Background While project sustainability is a mandatory piece of politically correct rhetoric, it is less often achieved. Mackay Whitsunday Safe Communities (MWSC) was developed using a capacity building model that consciously attempted to design sustainability into the network.
Aims/Objectives/Purpose This study sought to analyse the sustainability of MWSC by tracking the exchange of resources using Social Network Analysis (SNA).
Method A snowballing methodology was used to identify the MWSC and its external support network (ESN). Respondents were asked to identify the type and amount of resources they shared with other network partners.
Results/Outcome The study identified 168 members of the MWSC and its ESN. Thirty-five per cent of relationships did not share any resources; 47% shared in-kind resources, 54% shared human resources and 15% shared financial resources. In 2004 MWSC accessed an estimated 6.5 full time staff equivalents and $0.9 million Australian dollars.
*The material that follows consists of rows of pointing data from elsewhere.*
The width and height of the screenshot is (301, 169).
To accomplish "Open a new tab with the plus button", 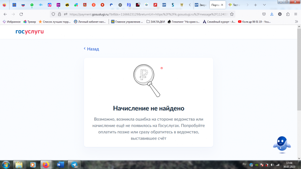I will [255, 5].
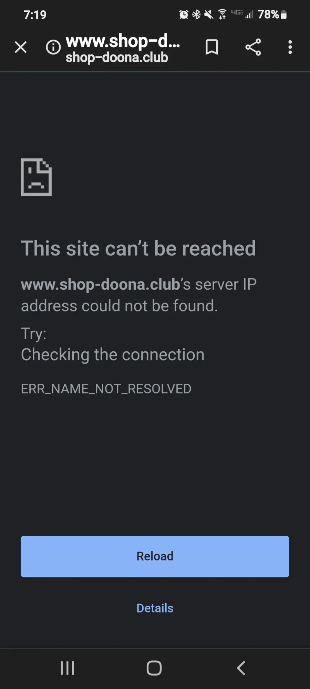
Task: Tap the 7:19 clock in status bar
Action: 35,15
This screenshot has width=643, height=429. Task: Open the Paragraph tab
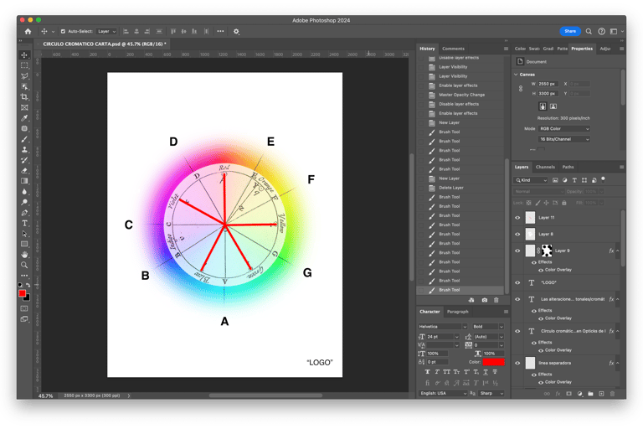pos(458,312)
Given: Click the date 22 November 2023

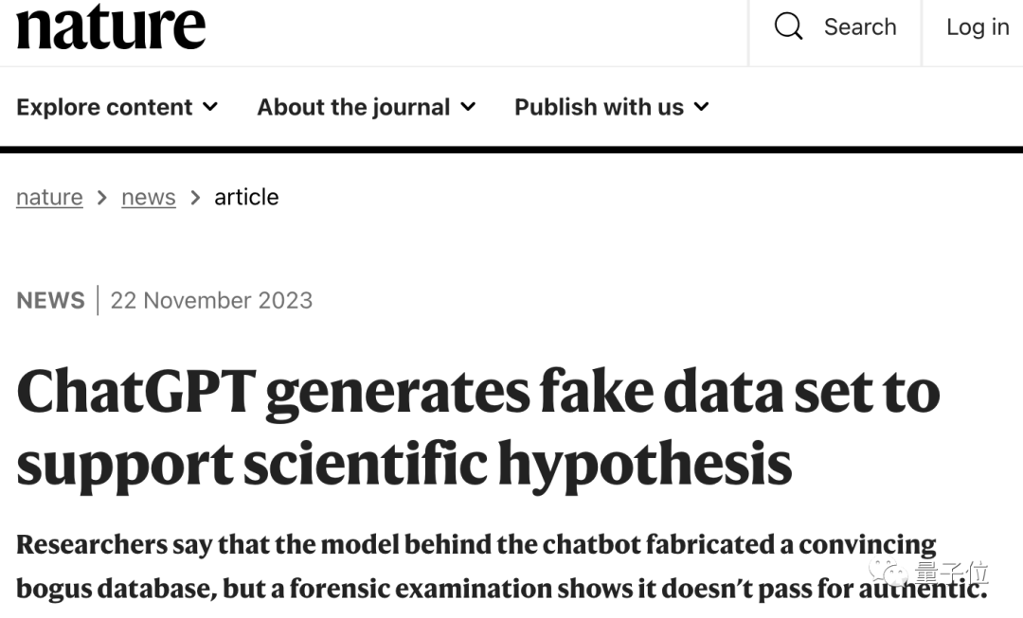Looking at the screenshot, I should (211, 301).
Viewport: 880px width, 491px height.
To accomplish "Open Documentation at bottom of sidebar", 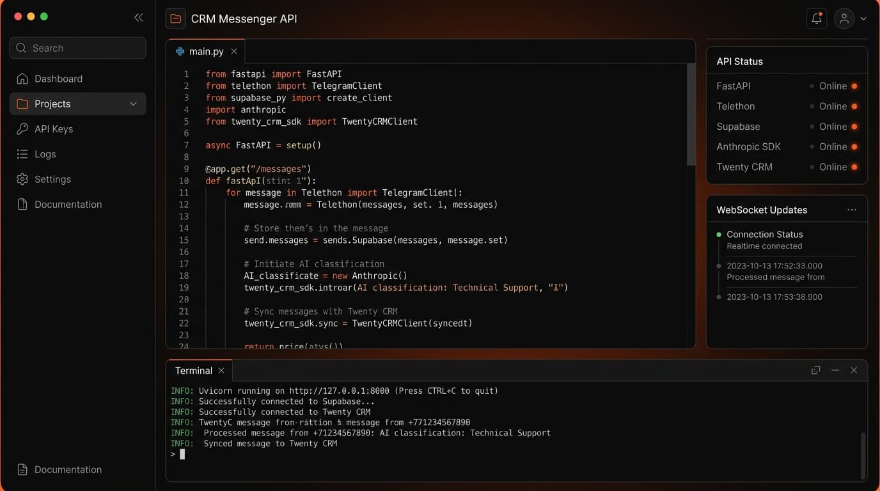I will pyautogui.click(x=67, y=469).
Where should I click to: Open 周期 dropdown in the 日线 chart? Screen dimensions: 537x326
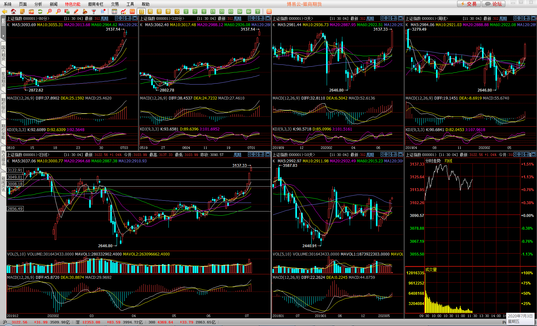point(237,155)
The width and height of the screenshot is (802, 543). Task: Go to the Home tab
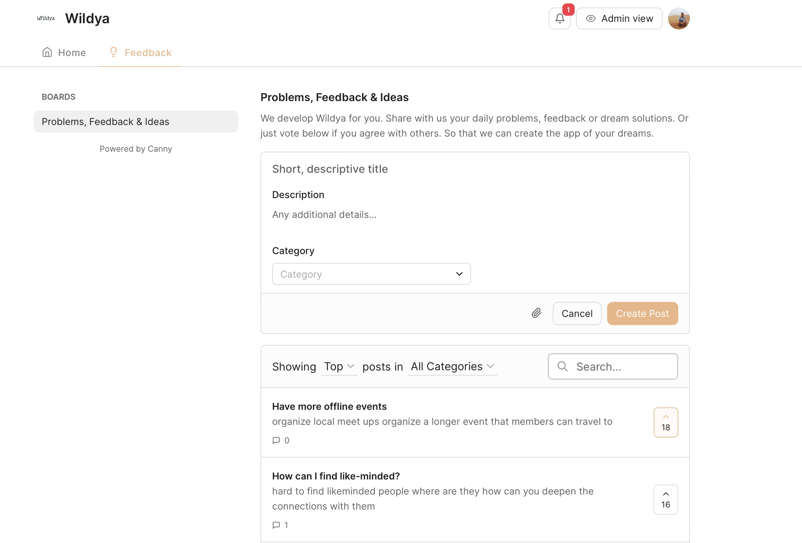64,52
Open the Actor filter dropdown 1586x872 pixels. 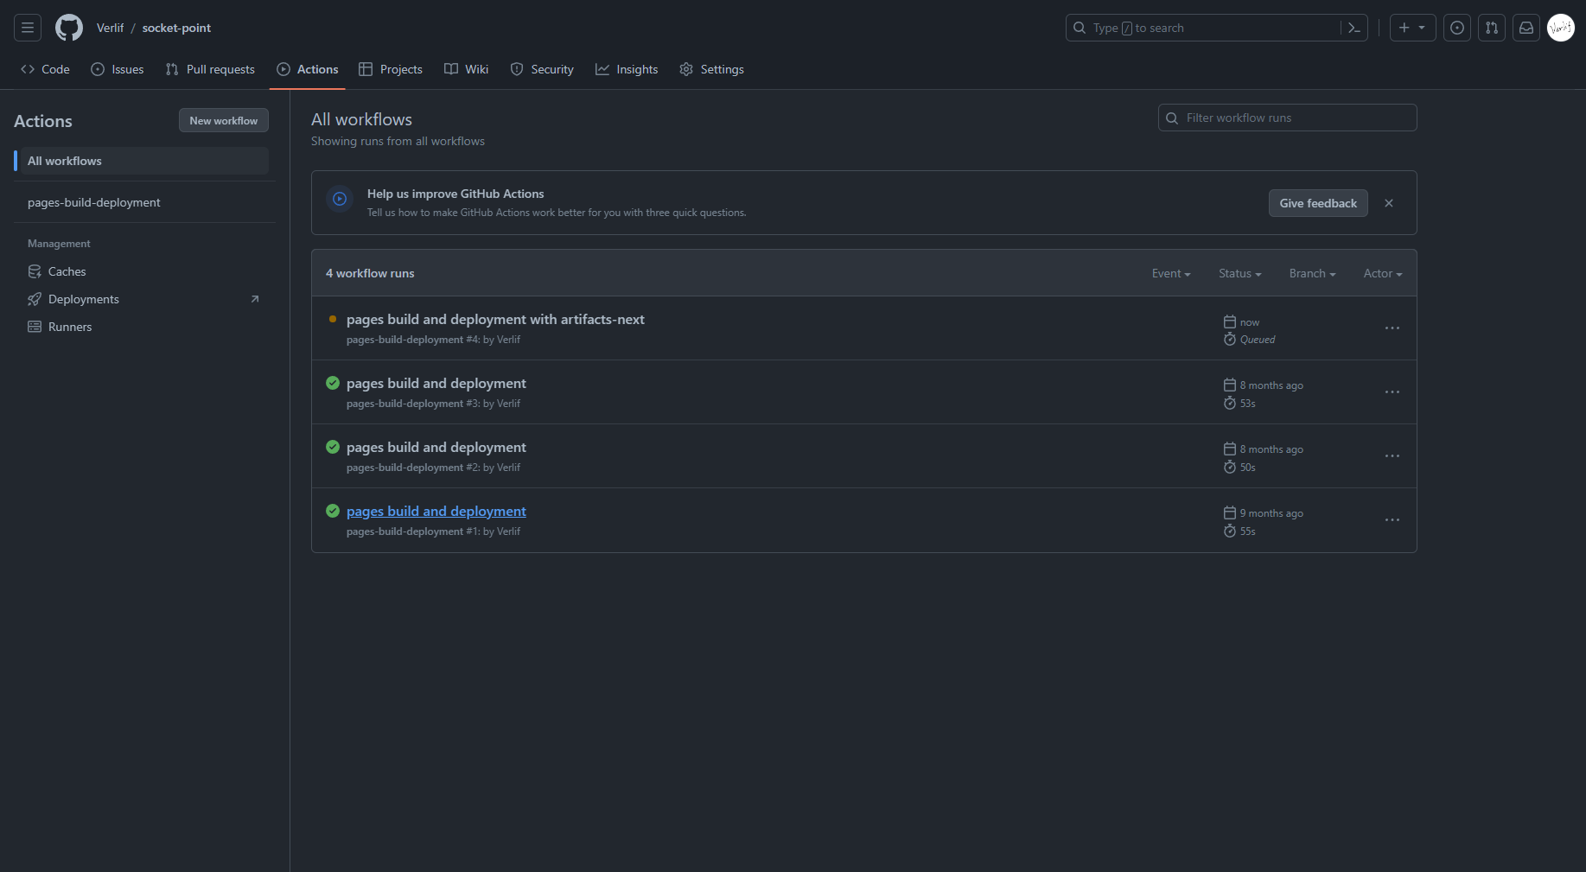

However, these resources were largely accessed through, and controlled by, the ESN. MWSC was rich in social resources, but considerable in-kind, human and financial resources were accessed through its ESN. The bridging relationships that connected MWSC to its ESN, more than half of which were maintained by six broker network facilitators, were the critical social asset required to access resources and thereby sustain network productivity.
Significance/Contribution to Field MWSC is an open network. Open social networks can never be totally self-sufficient. The ongoing productivity of a social network is dependant on its capacity to develop and maintain productive links with external partners.